AIMMS Seminar: Prof. Ulf Hanefeld

09/21/2017

16.00 - 17.00h

Auditorium, O|2 Lab Building

AIMMS Seminar: Biocatalytic routes to α-hydoxyketones

Prof. Ulf Hanefeld (Biocatalysis & Biotechnology Kluyver Lab, TUD)

Amsterdam Institute for Molecules, Medicines and Systems

Sciences

Seminar

Prof. Ulf Hanefeld (Biocatalysis & Biotechnology Kluyver Lab, TUD) will provide an AIMMS Seminar on 21 September entitled 'Biocatalytic routes to α-hydoxyketones'.

You are all cordially invited!

Abstract

α-Hydroxy ketones and vic-diols constitute well-known building blocks in organic synthesis. While excellent approaches towards the chiral diols exist the synthesis of α-hydroxy ketones still is a major challenge (Scheme 1).[1]
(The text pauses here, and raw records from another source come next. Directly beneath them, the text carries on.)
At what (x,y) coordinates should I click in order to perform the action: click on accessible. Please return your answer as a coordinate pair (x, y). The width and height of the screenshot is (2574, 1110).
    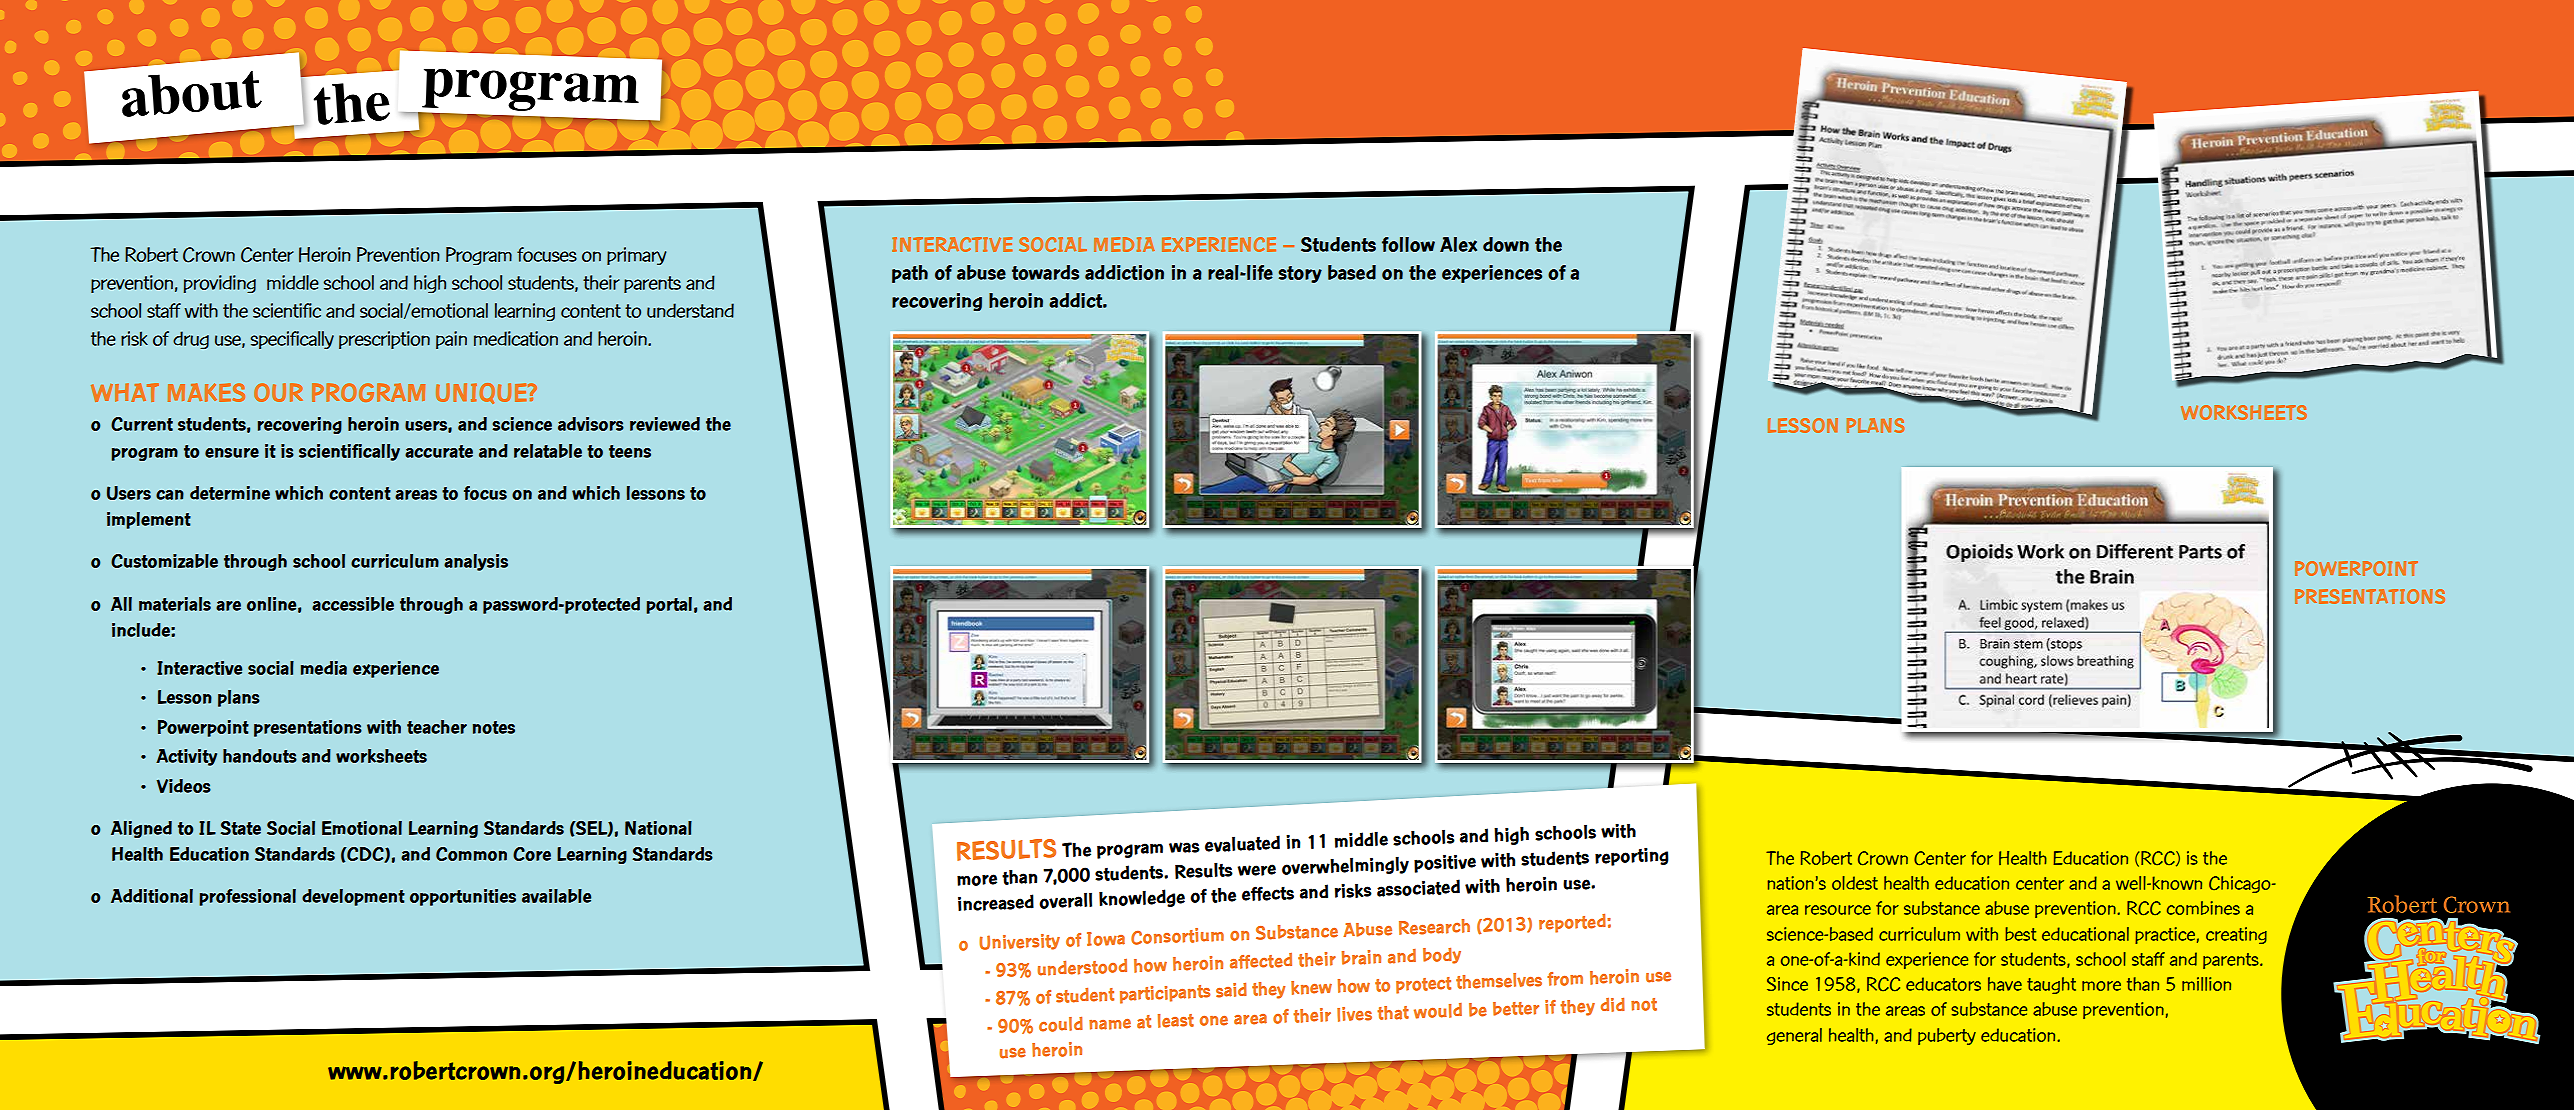
    Looking at the image, I should click on (353, 604).
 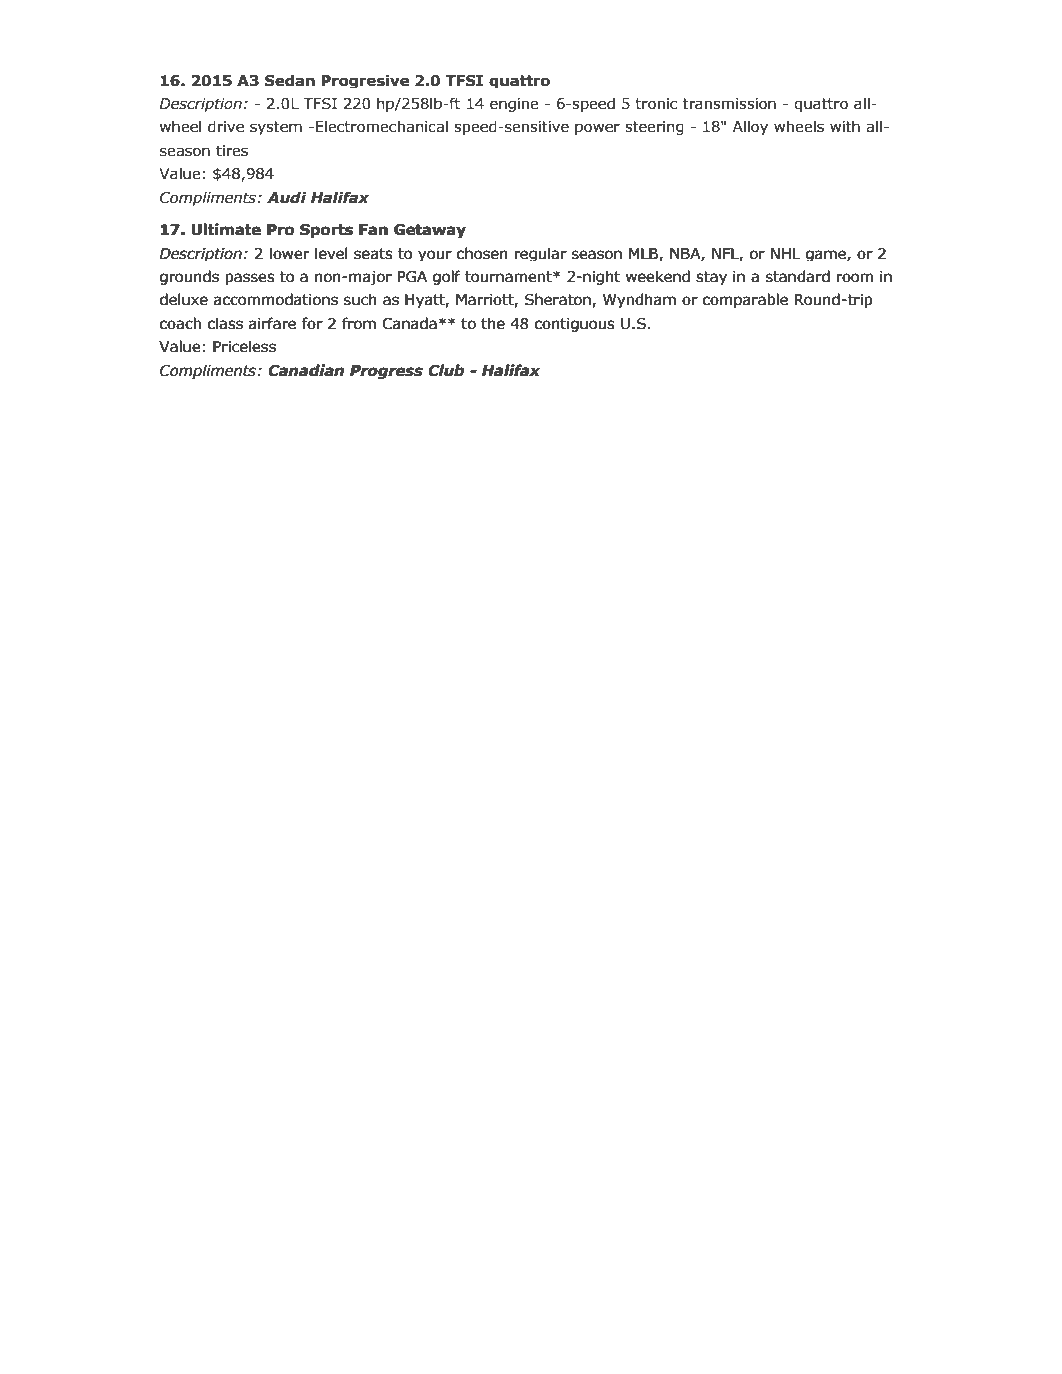 I want to click on Canadian, so click(x=306, y=370).
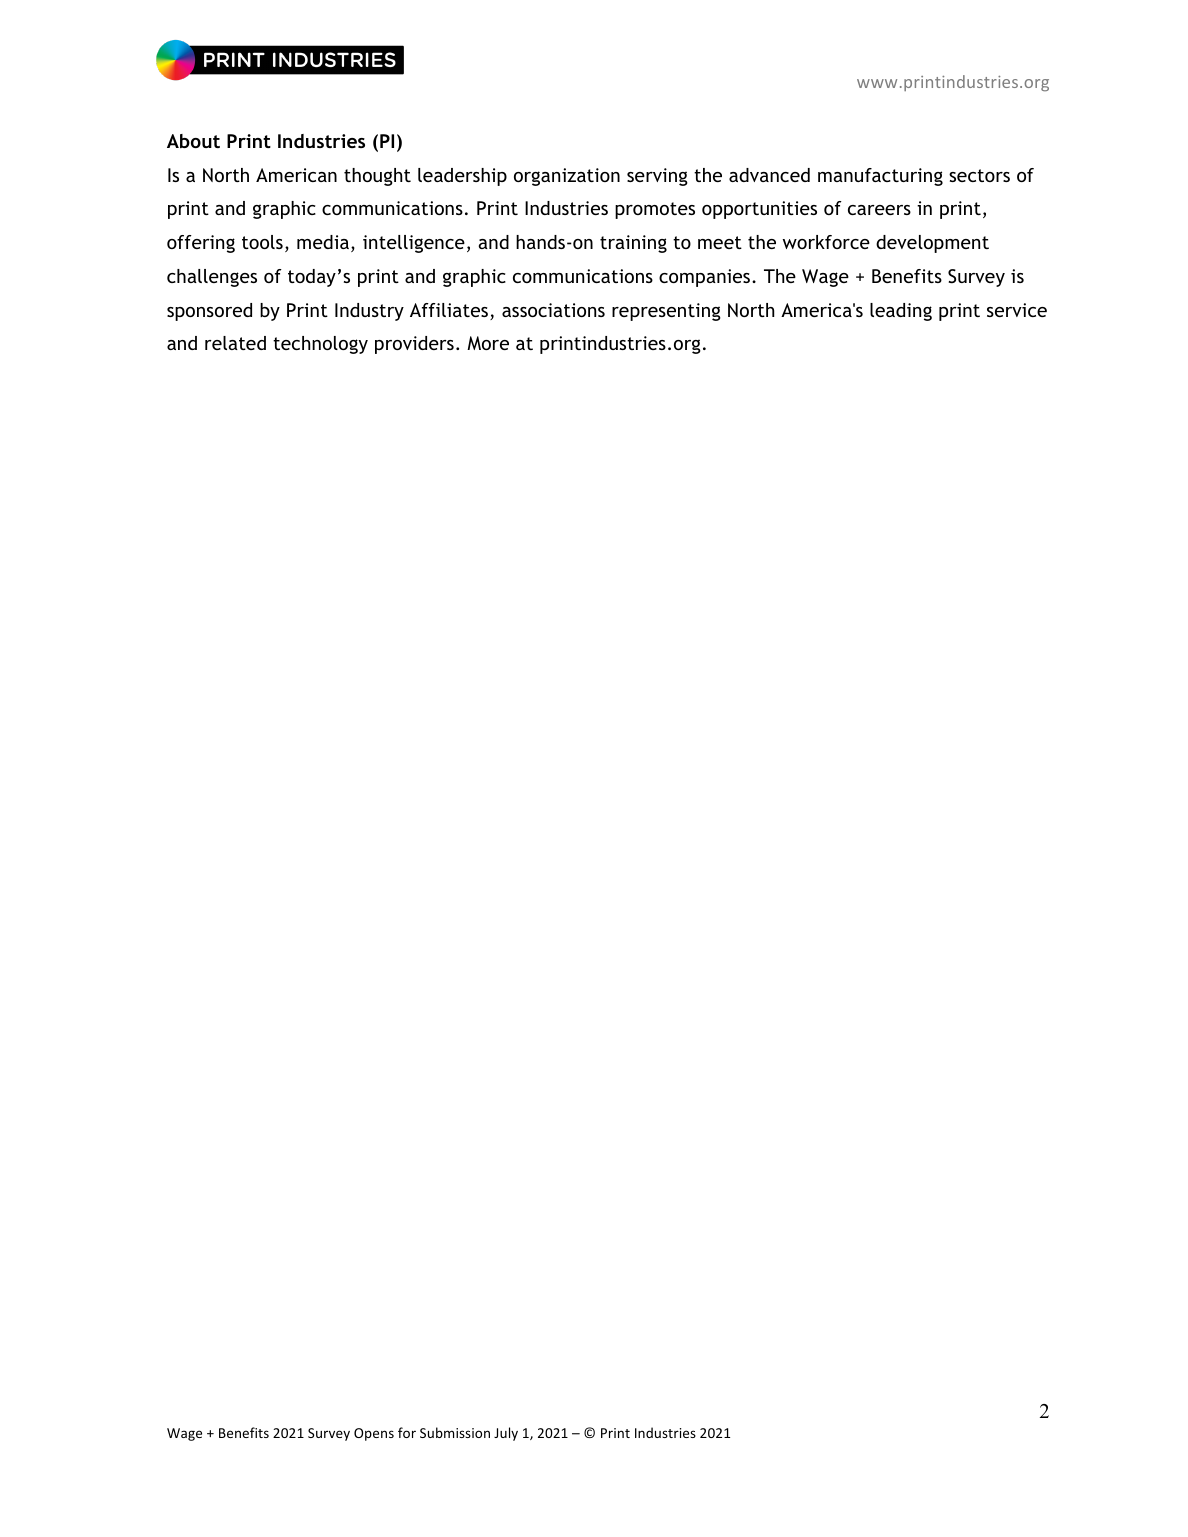 The height and width of the screenshot is (1537, 1188). I want to click on leading, so click(901, 312).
Based on dynamic kinetic resolutions (DKR) with heterogeneous acid and lipases the target compound could be obtained in good yields.[2] However, a recently described  enzyme, 2,3-butanediol dehydrogenase (BudC) from S. marcescens CECT 977, enables the enantioselective synthesis of α-hydroxy ketones starting from diketones or from vic-diols. BudC belongs to the NADH-dependent metal-independent short-chain dehydrogenases/reductases family (SDR) and catalyses the selective asymmetric reduction of prochiral diketones S-selectively.[3] Transketolase on the other hand has the advantage that it creates the new stereocentre in a C-C bond forming reaction, allowing much more flexibility in the planning of the synthesis. Here new developments on how to address the equilibrium of the reaction will be discussed.[4] The results of all approaches will be critically compared.

Figure_Ulf_Hanefeld

Scheme 1: Different biocatalytic routes to chiral α-hydroxyketones

Prof. Ulf Hanefeld

Prof. Ulf Hanefeld was born in Köln, Germany, and grew up in then (West) Berlin and London. In 1993 he received his PhD from the Georg-August-Universität zu Göttingen, having performed the research both with Prof. H. Laatsch (Göttingen) and Prof. H. G. Floss (Seattle). After postdoctoral years with Prof. C. W. Rees (Imperial College London), Prof. J. Staunton (Cambridge) and Prof.  J. J. Heijnen and Dr. A. J. J. Straathof (TU Delft), he received a fellowship from the Royal Netherlands Academy of Arts and Sciences (KNAW). He rose through the ranks at the Technische Universiteit Delft and his research in Delft focuses on enzymes, in particular HNLs, their immobilisation and application in organic synthesis.

Literature

[1] C. Palomo, M. Oiarbide, J. M. Garcia, Chem. Soc.Rev.2012, 41, 4150.

[2] R. Nieguth, J. ten Dam, A. Petrenz, A. Ramanathan, U. Hanefeld, M. B. Ansorge-Schumacher, RSC Adv., 2014, 4, 45495.

[3] R. Médici, H. Stammes, S. Kwakernaak, L. G. Otten, U. Hanefeld, Catal.Sci. Technol. DOI: 10.1039/c7cy00169j.

[4] S. R. Marsden, L. Gjonaj, S. J. Eustace, U. Hanefeld, ChemCatChem, DOI: 10.1002/cctc.201601649.